(Stored data entries)
────────────────

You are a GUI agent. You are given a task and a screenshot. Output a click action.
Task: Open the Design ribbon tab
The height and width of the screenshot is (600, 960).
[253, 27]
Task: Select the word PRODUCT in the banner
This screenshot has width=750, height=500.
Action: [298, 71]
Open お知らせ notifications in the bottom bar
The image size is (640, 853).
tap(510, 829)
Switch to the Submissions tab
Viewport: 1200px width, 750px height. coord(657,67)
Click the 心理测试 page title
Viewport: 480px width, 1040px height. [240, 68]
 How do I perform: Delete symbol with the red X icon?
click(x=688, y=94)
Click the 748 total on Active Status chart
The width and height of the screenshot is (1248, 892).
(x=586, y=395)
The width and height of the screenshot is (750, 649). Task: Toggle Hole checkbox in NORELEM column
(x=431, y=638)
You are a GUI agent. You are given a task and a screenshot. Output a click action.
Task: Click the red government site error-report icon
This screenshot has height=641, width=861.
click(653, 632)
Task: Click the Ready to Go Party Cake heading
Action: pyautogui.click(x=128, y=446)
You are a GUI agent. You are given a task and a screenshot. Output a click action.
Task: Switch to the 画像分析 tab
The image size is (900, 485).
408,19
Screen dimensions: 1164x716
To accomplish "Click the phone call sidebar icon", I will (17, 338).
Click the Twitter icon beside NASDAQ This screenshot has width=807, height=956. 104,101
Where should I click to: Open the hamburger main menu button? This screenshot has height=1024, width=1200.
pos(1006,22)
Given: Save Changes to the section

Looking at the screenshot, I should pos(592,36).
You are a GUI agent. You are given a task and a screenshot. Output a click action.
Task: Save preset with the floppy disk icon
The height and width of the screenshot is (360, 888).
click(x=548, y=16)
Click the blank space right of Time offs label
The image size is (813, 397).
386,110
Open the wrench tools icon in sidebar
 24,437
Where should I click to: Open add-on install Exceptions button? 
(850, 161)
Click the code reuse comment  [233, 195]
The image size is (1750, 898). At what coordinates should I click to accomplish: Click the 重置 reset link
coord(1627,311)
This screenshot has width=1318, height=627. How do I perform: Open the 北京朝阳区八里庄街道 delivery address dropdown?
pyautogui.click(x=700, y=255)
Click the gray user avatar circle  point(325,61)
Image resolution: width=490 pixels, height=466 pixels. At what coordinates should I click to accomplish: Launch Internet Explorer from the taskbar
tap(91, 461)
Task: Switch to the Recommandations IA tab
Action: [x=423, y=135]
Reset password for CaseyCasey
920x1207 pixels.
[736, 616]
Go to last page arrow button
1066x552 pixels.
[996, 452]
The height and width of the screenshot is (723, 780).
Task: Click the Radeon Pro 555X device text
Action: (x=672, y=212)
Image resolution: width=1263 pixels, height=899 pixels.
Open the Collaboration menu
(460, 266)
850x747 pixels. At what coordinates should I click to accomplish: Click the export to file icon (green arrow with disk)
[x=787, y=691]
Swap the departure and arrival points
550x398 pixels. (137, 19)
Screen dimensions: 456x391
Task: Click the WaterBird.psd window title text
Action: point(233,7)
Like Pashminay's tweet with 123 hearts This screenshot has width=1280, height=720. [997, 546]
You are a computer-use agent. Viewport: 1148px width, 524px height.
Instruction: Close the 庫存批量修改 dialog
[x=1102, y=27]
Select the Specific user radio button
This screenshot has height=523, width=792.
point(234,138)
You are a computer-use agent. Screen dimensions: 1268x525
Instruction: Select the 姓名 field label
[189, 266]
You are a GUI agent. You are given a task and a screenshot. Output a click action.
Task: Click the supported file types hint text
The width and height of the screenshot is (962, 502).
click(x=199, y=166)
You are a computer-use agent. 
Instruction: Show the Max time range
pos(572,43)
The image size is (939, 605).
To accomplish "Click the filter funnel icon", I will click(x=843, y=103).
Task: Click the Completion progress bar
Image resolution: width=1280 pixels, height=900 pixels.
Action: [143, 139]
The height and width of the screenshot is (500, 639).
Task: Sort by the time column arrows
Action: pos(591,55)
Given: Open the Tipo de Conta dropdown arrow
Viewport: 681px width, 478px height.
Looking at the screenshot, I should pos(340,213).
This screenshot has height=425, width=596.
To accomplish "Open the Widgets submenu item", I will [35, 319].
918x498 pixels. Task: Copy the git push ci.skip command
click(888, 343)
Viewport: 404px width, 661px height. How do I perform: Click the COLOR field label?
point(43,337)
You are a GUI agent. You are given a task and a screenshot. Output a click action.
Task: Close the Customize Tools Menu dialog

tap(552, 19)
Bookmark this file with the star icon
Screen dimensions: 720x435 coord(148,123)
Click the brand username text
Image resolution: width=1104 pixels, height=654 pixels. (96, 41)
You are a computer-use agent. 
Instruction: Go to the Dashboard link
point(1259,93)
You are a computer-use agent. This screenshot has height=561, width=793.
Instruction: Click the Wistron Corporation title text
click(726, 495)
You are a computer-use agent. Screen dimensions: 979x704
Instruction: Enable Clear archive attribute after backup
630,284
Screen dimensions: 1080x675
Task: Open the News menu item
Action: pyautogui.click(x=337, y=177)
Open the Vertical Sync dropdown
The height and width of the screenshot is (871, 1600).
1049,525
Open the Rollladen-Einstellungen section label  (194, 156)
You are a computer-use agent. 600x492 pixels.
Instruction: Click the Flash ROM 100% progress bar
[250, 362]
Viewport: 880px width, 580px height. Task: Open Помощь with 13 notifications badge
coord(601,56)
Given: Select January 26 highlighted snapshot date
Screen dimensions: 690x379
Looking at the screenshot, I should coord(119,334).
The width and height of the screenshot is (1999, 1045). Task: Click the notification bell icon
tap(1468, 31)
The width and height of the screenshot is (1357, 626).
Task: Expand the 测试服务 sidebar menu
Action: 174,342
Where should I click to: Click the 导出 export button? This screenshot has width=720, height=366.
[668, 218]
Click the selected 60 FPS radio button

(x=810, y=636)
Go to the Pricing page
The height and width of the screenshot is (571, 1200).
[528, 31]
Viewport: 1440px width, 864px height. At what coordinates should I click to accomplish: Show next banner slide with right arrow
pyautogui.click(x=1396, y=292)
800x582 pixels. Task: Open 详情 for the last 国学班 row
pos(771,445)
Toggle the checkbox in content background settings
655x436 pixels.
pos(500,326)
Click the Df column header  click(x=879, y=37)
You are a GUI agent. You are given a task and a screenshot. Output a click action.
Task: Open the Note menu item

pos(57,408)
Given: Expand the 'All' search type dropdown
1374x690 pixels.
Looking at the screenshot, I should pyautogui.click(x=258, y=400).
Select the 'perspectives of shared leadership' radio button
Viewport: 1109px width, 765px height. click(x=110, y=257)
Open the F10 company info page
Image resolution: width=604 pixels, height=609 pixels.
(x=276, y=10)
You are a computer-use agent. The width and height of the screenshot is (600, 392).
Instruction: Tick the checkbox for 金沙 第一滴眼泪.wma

────────────────

**WHAT IS NEEDED**
Whenever a line above includes the string "will", copy it.

**OUTPUT OF THE EXERCISE**
To accomplish "Click the phone call sidebar icon", I will (17, 338).
To accomplish "Click the filter funnel icon", I will click(x=843, y=103).
To accomplish "Open the Widgets submenu item", I will [35, 319].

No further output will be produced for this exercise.